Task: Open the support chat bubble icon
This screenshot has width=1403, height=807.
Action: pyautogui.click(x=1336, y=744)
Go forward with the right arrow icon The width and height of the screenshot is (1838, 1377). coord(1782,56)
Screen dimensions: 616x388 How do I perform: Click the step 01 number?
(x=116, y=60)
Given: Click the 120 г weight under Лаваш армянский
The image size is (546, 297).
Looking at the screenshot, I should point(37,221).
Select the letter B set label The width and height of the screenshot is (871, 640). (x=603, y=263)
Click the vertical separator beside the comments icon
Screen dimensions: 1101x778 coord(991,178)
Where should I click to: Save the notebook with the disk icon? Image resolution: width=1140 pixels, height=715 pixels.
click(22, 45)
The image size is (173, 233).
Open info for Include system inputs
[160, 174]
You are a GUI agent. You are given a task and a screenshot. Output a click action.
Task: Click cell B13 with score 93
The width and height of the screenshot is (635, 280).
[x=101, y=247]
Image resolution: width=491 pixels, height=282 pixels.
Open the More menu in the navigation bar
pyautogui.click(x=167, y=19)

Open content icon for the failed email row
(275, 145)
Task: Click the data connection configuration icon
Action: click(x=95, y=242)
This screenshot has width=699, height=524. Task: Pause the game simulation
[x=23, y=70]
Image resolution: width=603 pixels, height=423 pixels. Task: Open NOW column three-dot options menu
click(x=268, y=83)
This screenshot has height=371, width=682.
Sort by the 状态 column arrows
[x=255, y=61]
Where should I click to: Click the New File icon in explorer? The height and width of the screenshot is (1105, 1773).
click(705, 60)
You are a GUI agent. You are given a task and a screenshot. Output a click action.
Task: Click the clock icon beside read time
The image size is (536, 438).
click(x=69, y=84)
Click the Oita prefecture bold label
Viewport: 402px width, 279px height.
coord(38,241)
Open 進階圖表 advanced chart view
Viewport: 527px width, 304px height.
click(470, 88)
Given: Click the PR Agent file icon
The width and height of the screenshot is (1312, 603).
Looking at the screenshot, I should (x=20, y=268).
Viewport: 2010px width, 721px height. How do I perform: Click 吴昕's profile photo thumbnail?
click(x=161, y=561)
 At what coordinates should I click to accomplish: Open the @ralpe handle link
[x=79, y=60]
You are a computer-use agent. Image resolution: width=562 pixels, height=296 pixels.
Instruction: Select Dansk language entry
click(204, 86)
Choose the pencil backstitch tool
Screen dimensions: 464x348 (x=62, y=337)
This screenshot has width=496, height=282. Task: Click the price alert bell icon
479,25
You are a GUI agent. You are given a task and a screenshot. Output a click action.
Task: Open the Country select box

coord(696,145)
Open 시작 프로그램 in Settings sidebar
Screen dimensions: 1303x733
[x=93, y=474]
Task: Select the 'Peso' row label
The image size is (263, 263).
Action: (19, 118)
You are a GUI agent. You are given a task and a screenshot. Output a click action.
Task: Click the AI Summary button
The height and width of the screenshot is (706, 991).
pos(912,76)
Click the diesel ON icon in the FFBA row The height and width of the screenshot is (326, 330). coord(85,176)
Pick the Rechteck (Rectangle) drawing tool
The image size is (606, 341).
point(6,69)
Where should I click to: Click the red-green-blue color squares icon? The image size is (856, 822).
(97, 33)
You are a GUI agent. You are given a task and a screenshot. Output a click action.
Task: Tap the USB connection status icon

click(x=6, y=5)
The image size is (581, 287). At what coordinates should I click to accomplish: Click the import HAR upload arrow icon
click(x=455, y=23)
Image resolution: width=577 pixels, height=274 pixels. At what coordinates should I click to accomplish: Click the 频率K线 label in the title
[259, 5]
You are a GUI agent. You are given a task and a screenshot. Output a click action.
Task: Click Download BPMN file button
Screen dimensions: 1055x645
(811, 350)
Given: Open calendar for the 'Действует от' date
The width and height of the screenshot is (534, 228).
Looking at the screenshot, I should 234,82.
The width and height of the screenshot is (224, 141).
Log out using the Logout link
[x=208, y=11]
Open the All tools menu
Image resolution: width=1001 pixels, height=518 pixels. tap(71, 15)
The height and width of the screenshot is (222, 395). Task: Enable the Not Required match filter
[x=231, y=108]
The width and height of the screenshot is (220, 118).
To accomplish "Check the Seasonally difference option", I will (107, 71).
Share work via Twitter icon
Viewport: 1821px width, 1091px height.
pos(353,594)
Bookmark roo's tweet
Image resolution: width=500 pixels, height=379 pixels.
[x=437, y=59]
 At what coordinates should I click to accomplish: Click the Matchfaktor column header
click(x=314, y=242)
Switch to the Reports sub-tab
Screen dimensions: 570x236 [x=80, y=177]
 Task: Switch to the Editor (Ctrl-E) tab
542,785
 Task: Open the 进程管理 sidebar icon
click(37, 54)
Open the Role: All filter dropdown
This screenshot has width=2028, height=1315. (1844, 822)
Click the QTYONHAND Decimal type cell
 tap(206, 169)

* Aim: Express every line of the data above as a JSON list of strings, one string per line, leaving out blank lines.

* Answer for this exercise:
[
  "Task: Open the support chat bubble icon",
  "This screenshot has width=1403, height=807.",
  "Action: pyautogui.click(x=1336, y=744)",
  "Go forward with the right arrow icon The width and height of the screenshot is (1838, 1377). coord(1782,56)",
  "Screen dimensions: 616x388 How do I perform: Click the step 01 number?",
  "(x=116, y=60)",
  "Given: Click the 120 г weight under Лаваш армянский",
  "The image size is (546, 297).",
  "Looking at the screenshot, I should point(37,221).",
  "Select the letter B set label The width and height of the screenshot is (871, 640). (x=603, y=263)",
  "Click the vertical separator beside the comments icon",
  "Screen dimensions: 1101x778 coord(991,178)",
  "Where should I click to: Save the notebook with the disk icon? Image resolution: width=1140 pixels, height=715 pixels.",
  "click(22, 45)",
  "The image size is (173, 233).",
  "Open info for Include system inputs",
  "[160, 174]",
  "You are a GUI agent. You are given a task and a screenshot. Output a click action.",
  "Task: Click cell B13 with score 93",
  "The width and height of the screenshot is (635, 280).",
  "[x=101, y=247]",
  "Image resolution: width=491 pixels, height=282 pixels.",
  "Open the More menu in the navigation bar",
  "pyautogui.click(x=167, y=19)",
  "Open content icon for the failed email row",
  "(275, 145)",
  "Task: Click the data connection configuration icon",
  "Action: click(x=95, y=242)",
  "This screenshot has width=699, height=524. Task: Pause the game simulation",
  "[x=23, y=70]",
  "Image resolution: width=603 pixels, height=423 pixels. Task: Open NOW column three-dot options menu",
  "click(x=268, y=83)",
  "This screenshot has height=371, width=682.",
  "Sort by the 状态 column arrows",
  "[x=255, y=61]",
  "Where should I click to: Click the New File icon in explorer? The height and width of the screenshot is (1105, 1773).",
  "click(705, 60)",
  "You are a GUI agent. You are given a task and a screenshot. Output a click action.",
  "Task: Click the clock icon beside read time",
  "The image size is (536, 438).",
  "click(x=69, y=84)",
  "Click the Oita prefecture bold label",
  "Viewport: 402px width, 279px height.",
  "coord(38,241)",
  "Open 進階圖表 advanced chart view",
  "Viewport: 527px width, 304px height.",
  "click(470, 88)",
  "Given: Click the PR Agent file icon",
  "The width and height of the screenshot is (1312, 603).",
  "Looking at the screenshot, I should (x=20, y=268).",
  "Viewport: 2010px width, 721px height. How do I perform: Click 吴昕's profile photo thumbnail?",
  "click(x=161, y=561)",
  " At what coordinates should I click to accomplish: Open the @ralpe handle link",
  "[x=79, y=60]",
  "You are a computer-use agent. Image resolution: width=562 pixels, height=296 pixels.",
  "Instruction: Select Dansk language entry",
  "click(204, 86)",
  "Choose the pencil backstitch tool",
  "Screen dimensions: 464x348 (x=62, y=337)",
  "This screenshot has width=496, height=282. Task: Click the price alert bell icon",
  "479,25",
  "You are a GUI agent. You are given a task and a screenshot. Output a click action.",
  "Task: Open the Country select box",
  "coord(696,145)",
  "Open 시작 프로그램 in Settings sidebar",
  "Screen dimensions: 1303x733",
  "[x=93, y=474]",
  "Task: Select the 'Peso' row label",
  "The image size is (263, 263).",
  "Action: (19, 118)",
  "You are a GUI agent. You are given a task and a screenshot. Output a click action.",
  "Task: Click the AI Summary button",
  "The height and width of the screenshot is (706, 991).",
  "pos(912,76)",
  "Click the diesel ON icon in the FFBA row The height and width of the screenshot is (326, 330). coord(85,176)",
  "Pick the Rechteck (Rectangle) drawing tool",
  "The image size is (606, 341).",
  "point(6,69)",
  "Where should I click to: Click the red-green-blue color squares icon? The image size is (856, 822).",
  "(97, 33)",
  "You are a GUI agent. You are given a task and a screenshot. Output a click action.",
  "Task: Tap the USB connection status icon",
  "click(x=6, y=5)",
  "The image size is (581, 287). At what coordinates should I click to accomplish: Click the import HAR upload arrow icon",
  "click(x=455, y=23)",
  "Image resolution: width=577 pixels, height=274 pixels. At what coordinates should I click to accomplish: Click the 频率K线 label in the title",
  "[259, 5]",
  "You are a GUI agent. You are given a task and a screenshot. Output a click action.",
  "Task: Click Download BPMN file button",
  "Screen dimensions: 1055x645",
  "(811, 350)",
  "Given: Open calendar for the 'Действует от' date",
  "The width and height of the screenshot is (534, 228).",
  "Looking at the screenshot, I should 234,82.",
  "The width and height of the screenshot is (224, 141).",
  "Log out using the Logout link",
  "[x=208, y=11]",
  "Open the All tools menu",
  "Image resolution: width=1001 pixels, height=518 pixels. tap(71, 15)",
  "The height and width of the screenshot is (222, 395). Task: Enable the Not Required match filter",
  "[x=231, y=108]",
  "The width and height of the screenshot is (220, 118).",
  "To accomplish \"Check the Seasonally difference option\", I will (107, 71).",
  "Share work via Twitter icon",
  "Viewport: 1821px width, 1091px height.",
  "pos(353,594)",
  "Bookmark roo's tweet",
  "Image resolution: width=500 pixels, height=379 pixels.",
  "[x=437, y=59]",
  " At what coordinates should I click to accomplish: Click the Matchfaktor column header",
  "click(x=314, y=242)",
  "Switch to the Reports sub-tab",
  "Screen dimensions: 570x236 [x=80, y=177]",
  " Task: Switch to the Editor (Ctrl-E) tab",
  "542,785",
  " Task: Open the 进程管理 sidebar icon",
  "click(37, 54)",
  "Open the Role: All filter dropdown",
  "This screenshot has width=2028, height=1315. (1844, 822)",
  "Click the QTYONHAND Decimal type cell",
  " tap(206, 169)"
]